- [TASK TO COMPLETE]: The lines to extract run from the first line of the entries through the line that contains "You are a computer-use agent. The"; reproduce exactly those lines and no others.

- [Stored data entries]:
---

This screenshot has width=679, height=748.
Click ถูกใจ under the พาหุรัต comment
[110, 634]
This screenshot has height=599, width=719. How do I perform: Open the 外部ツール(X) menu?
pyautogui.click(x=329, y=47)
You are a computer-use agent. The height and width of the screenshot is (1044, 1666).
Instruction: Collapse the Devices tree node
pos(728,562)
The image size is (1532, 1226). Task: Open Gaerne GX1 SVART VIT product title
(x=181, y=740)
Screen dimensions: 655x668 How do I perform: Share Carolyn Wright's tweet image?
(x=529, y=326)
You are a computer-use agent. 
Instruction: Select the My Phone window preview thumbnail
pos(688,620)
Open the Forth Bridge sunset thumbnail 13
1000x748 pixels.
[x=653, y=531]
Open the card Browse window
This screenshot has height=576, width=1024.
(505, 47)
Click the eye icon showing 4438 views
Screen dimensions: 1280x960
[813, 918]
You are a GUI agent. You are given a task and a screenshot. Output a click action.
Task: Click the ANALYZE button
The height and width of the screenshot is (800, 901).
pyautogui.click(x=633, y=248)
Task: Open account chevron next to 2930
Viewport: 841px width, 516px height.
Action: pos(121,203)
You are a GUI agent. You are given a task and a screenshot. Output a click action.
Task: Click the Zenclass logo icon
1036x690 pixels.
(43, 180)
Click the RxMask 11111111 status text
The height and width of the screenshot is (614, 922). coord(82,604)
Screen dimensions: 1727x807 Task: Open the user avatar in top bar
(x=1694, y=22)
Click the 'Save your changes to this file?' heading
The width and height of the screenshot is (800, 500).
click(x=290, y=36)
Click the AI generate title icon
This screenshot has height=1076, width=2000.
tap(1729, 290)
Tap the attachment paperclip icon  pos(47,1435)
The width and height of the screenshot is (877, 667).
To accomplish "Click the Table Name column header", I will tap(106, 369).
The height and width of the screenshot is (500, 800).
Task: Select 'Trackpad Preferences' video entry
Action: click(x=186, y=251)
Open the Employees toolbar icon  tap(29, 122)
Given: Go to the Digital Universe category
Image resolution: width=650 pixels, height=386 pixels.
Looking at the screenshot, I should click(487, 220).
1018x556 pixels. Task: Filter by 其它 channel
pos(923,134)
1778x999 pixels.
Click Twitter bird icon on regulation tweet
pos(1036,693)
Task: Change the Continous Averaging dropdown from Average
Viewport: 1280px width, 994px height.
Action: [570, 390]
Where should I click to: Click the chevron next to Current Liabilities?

---

- [OUTPUT OF THE EXERCISE]:
This screenshot has width=679, height=748.
Click ถูกใจ under the พาหุรัต comment
[110, 634]
This screenshot has height=599, width=719. How do I perform: Open the 外部ツール(X) menu?
pyautogui.click(x=329, y=47)
You are a computer-use agent. The height and width of the screenshot is (1044, 1666).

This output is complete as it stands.